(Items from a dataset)
· · · · · · ·

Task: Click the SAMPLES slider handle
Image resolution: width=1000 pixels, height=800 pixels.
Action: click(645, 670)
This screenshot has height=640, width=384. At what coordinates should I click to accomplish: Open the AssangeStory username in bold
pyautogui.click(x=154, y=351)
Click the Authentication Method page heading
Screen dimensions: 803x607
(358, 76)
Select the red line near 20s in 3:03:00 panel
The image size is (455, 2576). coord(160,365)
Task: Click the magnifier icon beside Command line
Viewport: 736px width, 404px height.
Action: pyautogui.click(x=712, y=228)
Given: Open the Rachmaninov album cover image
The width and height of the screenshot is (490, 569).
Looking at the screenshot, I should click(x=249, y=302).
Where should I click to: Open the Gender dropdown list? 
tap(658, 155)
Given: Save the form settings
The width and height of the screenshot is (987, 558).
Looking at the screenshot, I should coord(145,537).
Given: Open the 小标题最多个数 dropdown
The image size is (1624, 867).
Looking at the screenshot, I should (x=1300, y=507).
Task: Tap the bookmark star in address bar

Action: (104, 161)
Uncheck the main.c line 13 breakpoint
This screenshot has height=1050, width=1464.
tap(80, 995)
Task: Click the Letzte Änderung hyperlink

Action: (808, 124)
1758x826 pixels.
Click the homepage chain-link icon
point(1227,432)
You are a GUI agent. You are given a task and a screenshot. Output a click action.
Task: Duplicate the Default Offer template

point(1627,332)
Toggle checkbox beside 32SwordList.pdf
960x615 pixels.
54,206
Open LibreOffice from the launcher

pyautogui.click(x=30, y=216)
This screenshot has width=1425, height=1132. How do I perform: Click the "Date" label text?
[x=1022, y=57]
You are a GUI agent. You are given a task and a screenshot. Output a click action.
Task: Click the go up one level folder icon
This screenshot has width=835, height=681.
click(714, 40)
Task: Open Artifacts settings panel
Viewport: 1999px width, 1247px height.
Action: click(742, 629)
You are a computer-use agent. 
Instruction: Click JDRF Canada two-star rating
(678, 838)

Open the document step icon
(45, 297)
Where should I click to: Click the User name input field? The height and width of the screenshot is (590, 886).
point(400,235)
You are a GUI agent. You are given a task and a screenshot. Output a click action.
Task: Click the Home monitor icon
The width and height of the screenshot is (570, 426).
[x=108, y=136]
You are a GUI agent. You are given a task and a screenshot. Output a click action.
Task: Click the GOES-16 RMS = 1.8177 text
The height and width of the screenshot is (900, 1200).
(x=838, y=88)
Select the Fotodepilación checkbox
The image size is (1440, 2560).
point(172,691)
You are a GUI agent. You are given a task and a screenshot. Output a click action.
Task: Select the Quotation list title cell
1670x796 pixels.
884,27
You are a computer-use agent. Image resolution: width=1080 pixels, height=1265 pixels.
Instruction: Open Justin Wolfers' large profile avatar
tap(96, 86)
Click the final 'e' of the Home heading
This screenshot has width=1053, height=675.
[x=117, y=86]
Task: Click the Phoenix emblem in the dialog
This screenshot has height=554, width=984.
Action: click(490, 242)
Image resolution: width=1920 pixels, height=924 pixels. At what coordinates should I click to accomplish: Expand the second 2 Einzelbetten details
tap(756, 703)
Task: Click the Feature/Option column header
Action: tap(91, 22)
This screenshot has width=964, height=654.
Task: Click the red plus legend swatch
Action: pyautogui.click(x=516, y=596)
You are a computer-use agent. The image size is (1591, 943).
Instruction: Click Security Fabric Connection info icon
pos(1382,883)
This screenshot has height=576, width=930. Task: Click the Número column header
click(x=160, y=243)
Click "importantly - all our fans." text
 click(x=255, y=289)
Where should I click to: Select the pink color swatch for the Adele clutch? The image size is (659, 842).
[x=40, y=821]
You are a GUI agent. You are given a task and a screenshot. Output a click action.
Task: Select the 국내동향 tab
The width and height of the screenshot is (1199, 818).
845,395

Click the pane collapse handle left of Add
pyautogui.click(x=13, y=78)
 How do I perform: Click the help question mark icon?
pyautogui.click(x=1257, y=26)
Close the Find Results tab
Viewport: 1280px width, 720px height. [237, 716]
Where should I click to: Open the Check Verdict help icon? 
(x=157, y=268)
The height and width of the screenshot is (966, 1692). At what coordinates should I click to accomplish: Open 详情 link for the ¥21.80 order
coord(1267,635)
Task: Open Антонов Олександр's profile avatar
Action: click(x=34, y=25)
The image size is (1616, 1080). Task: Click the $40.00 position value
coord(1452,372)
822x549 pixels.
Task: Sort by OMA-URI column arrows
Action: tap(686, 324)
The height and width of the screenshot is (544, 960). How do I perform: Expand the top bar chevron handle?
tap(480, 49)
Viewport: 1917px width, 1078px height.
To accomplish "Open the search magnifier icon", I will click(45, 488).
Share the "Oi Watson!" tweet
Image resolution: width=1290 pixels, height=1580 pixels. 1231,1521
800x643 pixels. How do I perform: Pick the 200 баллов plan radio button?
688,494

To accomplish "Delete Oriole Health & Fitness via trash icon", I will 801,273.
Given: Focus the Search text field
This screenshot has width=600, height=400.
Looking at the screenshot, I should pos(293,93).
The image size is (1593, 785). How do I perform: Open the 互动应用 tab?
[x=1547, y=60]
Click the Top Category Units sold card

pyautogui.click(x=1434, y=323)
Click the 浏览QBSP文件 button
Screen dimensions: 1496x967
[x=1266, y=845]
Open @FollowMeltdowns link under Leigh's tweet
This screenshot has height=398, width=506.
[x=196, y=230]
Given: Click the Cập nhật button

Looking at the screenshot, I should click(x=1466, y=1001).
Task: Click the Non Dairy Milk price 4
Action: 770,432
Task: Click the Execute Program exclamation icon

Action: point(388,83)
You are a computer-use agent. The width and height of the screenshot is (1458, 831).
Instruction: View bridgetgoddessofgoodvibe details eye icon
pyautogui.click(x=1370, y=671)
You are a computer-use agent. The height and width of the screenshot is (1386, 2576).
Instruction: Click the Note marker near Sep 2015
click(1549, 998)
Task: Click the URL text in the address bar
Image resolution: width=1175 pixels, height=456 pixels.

· · · · · · ·

What the task asks
The reply must consist solely of the lines from the one containing "Task: Click the Execute" through the last line of the data, reproduced exactly.

Reply
Task: Click the Execute Program exclamation icon

Action: point(388,83)
You are a computer-use agent. The width and height of the screenshot is (1458, 831).
Instruction: View bridgetgoddessofgoodvibe details eye icon
pyautogui.click(x=1370, y=671)
You are a computer-use agent. The height and width of the screenshot is (1386, 2576).
Instruction: Click the Note marker near Sep 2015
click(1549, 998)
Task: Click the URL text in the address bar
Image resolution: width=1175 pixels, height=456 pixels.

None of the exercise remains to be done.